I always thought that She never trusted me. That she always thought I was going to go off messing with other women even though I wasn't.

One day after dating Rosalie for only three months I received a call from my publicist telling me to turn on the television to one of the gossip news channels. As I kept Susan on the line, I watched in horror as the girl I thought I had something with turned my world upside down.

It was an all out exclusive, a tell all of sorts about how she had used me to garner her fame, and to also 'boost my modeling career'. According to her, my manager at the time, was paying her to date me so that I could receive more modeling offers. Honestly I knew it was only a coverup for him just wanting to get more money out of me, he didn't care about me or what it would do to my career if she went public.

I never expected this to happen, to let my feelings cloud my better judgment. I should have known that she was only with me to get her somewhere, and not because she actually wanted to be with me.

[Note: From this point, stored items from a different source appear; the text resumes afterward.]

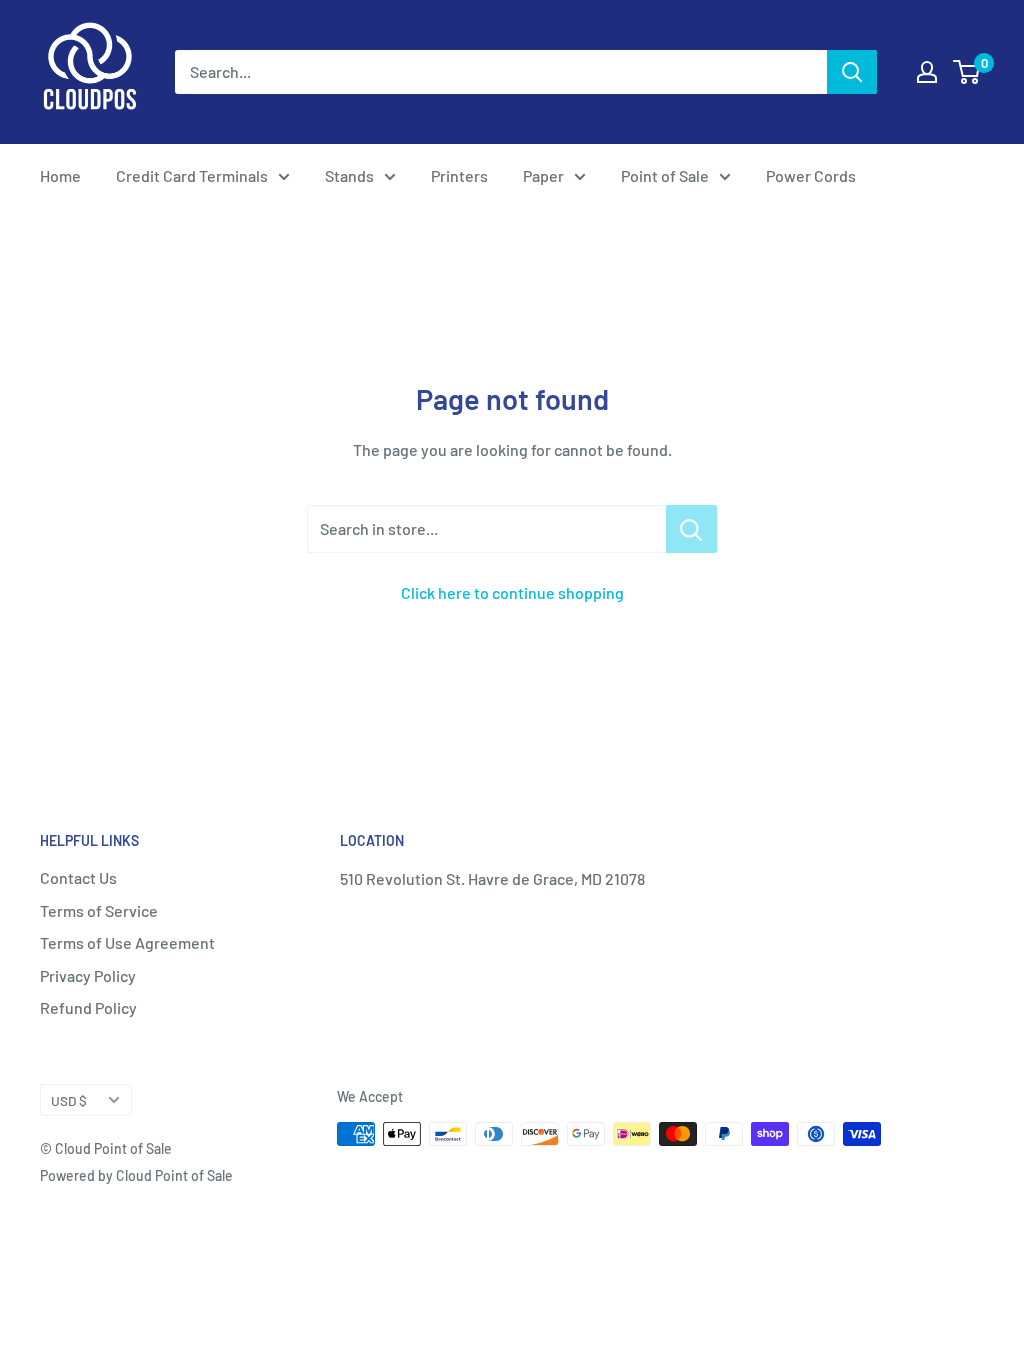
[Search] (852, 72)
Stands (349, 175)
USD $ (69, 1100)
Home (60, 175)
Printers (459, 175)
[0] (967, 72)
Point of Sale (665, 175)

The announcement took me by surprise, and not only that but the fact that as she said that it was all a lie she told the viewers that she was actually in love with my manager Calvin and they were going to get married. According to her they hadn't planned on falling in love it just happened. And they just couldn't hide their feelings anymore.

I was furious, they had slandered my name and embarrassed me in front of everyone including my friends and family. I was on the covers of many gossip magazines with harsh headlines stating; 'betrayal of the false lovers' and so many more that were even worse.

In all my hatred and torment from the public's eyes I fired Calvin because I couldn't stand to look at him for turning my life into a living hell.